---------- GIVEN DATA ----------
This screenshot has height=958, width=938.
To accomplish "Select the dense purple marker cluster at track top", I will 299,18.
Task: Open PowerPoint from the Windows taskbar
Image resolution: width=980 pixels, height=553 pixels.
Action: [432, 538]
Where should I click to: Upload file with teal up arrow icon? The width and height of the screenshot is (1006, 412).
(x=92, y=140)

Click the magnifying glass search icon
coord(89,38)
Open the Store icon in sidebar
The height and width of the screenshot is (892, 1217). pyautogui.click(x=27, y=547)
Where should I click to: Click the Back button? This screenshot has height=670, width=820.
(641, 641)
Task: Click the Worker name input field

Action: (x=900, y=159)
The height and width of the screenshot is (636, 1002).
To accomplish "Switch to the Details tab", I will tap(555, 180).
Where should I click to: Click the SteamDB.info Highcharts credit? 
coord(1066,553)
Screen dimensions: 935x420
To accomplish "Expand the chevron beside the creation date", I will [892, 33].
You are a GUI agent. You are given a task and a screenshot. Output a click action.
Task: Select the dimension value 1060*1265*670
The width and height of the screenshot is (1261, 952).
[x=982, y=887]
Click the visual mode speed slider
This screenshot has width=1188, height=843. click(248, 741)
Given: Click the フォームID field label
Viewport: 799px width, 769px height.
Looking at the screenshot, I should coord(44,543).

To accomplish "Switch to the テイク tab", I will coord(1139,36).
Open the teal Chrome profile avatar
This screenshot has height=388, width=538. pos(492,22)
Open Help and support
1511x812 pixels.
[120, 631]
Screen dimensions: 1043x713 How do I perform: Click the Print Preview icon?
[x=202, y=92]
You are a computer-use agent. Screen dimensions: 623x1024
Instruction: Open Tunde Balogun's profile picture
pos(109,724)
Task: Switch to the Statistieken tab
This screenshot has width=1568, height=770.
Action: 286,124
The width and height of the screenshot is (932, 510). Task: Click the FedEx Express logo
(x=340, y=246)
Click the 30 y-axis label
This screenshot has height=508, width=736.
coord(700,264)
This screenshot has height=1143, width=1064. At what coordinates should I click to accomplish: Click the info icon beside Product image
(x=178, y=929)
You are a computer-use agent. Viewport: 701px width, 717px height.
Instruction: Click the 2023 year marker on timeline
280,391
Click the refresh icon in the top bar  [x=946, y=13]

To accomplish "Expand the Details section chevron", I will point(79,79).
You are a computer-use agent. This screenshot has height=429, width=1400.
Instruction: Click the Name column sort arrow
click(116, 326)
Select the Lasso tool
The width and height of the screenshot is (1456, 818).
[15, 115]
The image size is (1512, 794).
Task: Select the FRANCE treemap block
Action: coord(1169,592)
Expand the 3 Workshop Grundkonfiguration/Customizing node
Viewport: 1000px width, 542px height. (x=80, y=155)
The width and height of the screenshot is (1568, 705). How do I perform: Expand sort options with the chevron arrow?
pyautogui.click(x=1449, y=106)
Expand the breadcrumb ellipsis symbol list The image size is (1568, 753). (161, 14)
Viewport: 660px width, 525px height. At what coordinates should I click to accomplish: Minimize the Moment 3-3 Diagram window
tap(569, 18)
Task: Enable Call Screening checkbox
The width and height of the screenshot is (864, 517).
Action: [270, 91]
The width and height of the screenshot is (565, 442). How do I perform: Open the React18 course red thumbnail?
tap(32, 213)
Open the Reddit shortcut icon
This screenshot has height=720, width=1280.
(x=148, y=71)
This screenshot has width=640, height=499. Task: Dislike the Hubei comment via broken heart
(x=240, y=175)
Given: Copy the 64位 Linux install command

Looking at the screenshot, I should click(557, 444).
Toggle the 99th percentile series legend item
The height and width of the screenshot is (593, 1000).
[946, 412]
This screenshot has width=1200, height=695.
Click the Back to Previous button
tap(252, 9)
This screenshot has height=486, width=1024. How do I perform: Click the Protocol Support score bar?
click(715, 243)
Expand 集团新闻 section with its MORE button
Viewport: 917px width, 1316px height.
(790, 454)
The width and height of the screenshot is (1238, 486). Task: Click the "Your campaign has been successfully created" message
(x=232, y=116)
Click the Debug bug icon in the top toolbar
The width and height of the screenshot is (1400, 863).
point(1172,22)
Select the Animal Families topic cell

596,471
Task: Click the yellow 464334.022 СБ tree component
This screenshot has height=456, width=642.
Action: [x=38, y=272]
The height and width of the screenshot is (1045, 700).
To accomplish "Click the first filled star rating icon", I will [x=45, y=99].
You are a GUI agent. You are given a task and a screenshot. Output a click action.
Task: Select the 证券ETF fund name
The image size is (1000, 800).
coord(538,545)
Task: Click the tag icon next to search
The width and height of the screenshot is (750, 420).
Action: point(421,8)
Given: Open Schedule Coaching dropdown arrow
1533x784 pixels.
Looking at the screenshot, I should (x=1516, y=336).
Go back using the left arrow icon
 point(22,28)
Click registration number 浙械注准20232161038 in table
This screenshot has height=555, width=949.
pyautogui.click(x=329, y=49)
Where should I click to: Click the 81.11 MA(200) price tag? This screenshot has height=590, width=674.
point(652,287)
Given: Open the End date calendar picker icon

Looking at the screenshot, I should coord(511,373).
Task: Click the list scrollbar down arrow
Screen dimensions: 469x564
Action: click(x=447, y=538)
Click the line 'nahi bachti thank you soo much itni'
----------
## DIRECTIONS
Reproduce all of the records above word for word.

## EXERCISE RESULT
This screenshot has height=958, width=938.
To accomplish "Select the dense purple marker cluster at track top", I will 299,18.
Task: Open PowerPoint from the Windows taskbar
Image resolution: width=980 pixels, height=553 pixels.
Action: [432, 538]
Where should I click to: Upload file with teal up arrow icon? The width and height of the screenshot is (1006, 412).
(x=92, y=140)

Click the magnifying glass search icon
coord(89,38)
Open the Store icon in sidebar
The height and width of the screenshot is (892, 1217). pyautogui.click(x=27, y=547)
Where should I click to: Click the Back button? This screenshot has height=670, width=820.
(641, 641)
Task: Click the Worker name input field

Action: (x=900, y=159)
The height and width of the screenshot is (636, 1002).
To accomplish "Switch to the Details tab", I will tap(555, 180).
Where should I click to: Click the SteamDB.info Highcharts credit? 
coord(1066,553)
Screen dimensions: 935x420
To accomplish "Expand the chevron beside the creation date", I will [892, 33].
You are a GUI agent. You are given a task and a screenshot. Output a click action.
Task: Select the dimension value 1060*1265*670
The width and height of the screenshot is (1261, 952).
[x=982, y=887]
Click the visual mode speed slider
This screenshot has width=1188, height=843. click(248, 741)
Given: Click the フォームID field label
Viewport: 799px width, 769px height.
Looking at the screenshot, I should coord(44,543).

To accomplish "Switch to the テイク tab", I will coord(1139,36).
Open the teal Chrome profile avatar
This screenshot has height=388, width=538. pos(492,22)
Open Help and support
1511x812 pixels.
[120, 631]
Screen dimensions: 1043x713 How do I perform: Click the Print Preview icon?
[x=202, y=92]
You are a computer-use agent. Screen dimensions: 623x1024
Instruction: Open Tunde Balogun's profile picture
pos(109,724)
Task: Switch to the Statistieken tab
This screenshot has width=1568, height=770.
Action: 286,124
The width and height of the screenshot is (932, 510). Task: Click the FedEx Express logo
(x=340, y=246)
Click the 30 y-axis label
This screenshot has height=508, width=736.
coord(700,264)
This screenshot has height=1143, width=1064. At what coordinates should I click to accomplish: Click the info icon beside Product image
(x=178, y=929)
You are a computer-use agent. Viewport: 701px width, 717px height.
Instruction: Click the 2023 year marker on timeline
280,391
Click the refresh icon in the top bar  [x=946, y=13]

To accomplish "Expand the Details section chevron", I will point(79,79).
You are a computer-use agent. This screenshot has height=429, width=1400.
Instruction: Click the Name column sort arrow
click(116, 326)
Select the Lasso tool
The width and height of the screenshot is (1456, 818).
[15, 115]
The image size is (1512, 794).
Task: Select the FRANCE treemap block
Action: coord(1169,592)
Expand the 3 Workshop Grundkonfiguration/Customizing node
Viewport: 1000px width, 542px height. (x=80, y=155)
The width and height of the screenshot is (1568, 705). How do I perform: Expand sort options with the chevron arrow?
pyautogui.click(x=1449, y=106)
Expand the breadcrumb ellipsis symbol list The image size is (1568, 753). (161, 14)
Viewport: 660px width, 525px height. At what coordinates should I click to accomplish: Minimize the Moment 3-3 Diagram window
tap(569, 18)
Task: Enable Call Screening checkbox
The width and height of the screenshot is (864, 517).
Action: [270, 91]
The width and height of the screenshot is (565, 442). How do I perform: Open the React18 course red thumbnail?
tap(32, 213)
Open the Reddit shortcut icon
This screenshot has height=720, width=1280.
(x=148, y=71)
This screenshot has width=640, height=499. Task: Dislike the Hubei comment via broken heart
(x=240, y=175)
Given: Copy the 64位 Linux install command

Looking at the screenshot, I should click(557, 444).
Toggle the 99th percentile series legend item
The height and width of the screenshot is (593, 1000).
[946, 412]
This screenshot has width=1200, height=695.
Click the Back to Previous button
tap(252, 9)
This screenshot has height=486, width=1024. How do I perform: Click the Protocol Support score bar?
click(715, 243)
Expand 集团新闻 section with its MORE button
Viewport: 917px width, 1316px height.
(790, 454)
The width and height of the screenshot is (1238, 486). Task: Click the "Your campaign has been successfully created" message
(x=232, y=116)
Click the Debug bug icon in the top toolbar
The width and height of the screenshot is (1400, 863).
point(1172,22)
Select the Animal Families topic cell

596,471
Task: Click the yellow 464334.022 СБ tree component
This screenshot has height=456, width=642.
Action: [x=38, y=272]
The height and width of the screenshot is (1045, 700).
To accomplish "Click the first filled star rating icon", I will [x=45, y=99].
You are a GUI agent. You are given a task and a screenshot. Output a click action.
Task: Select the 证券ETF fund name
The image size is (1000, 800).
coord(538,545)
Task: Click the tag icon next to search
The width and height of the screenshot is (750, 420).
Action: point(421,8)
Given: Open Schedule Coaching dropdown arrow
1533x784 pixels.
Looking at the screenshot, I should (x=1516, y=336).
Go back using the left arrow icon
 point(22,28)
Click registration number 浙械注准20232161038 in table
This screenshot has height=555, width=949.
pyautogui.click(x=329, y=49)
Where should I click to: Click the 81.11 MA(200) price tag? This screenshot has height=590, width=674.
point(652,287)
Given: Open the End date calendar picker icon

Looking at the screenshot, I should coord(511,373).
Task: Click the list scrollbar down arrow
Screen dimensions: 469x564
Action: click(x=447, y=538)
Click the line 'nahi bachti thank you soo much itni'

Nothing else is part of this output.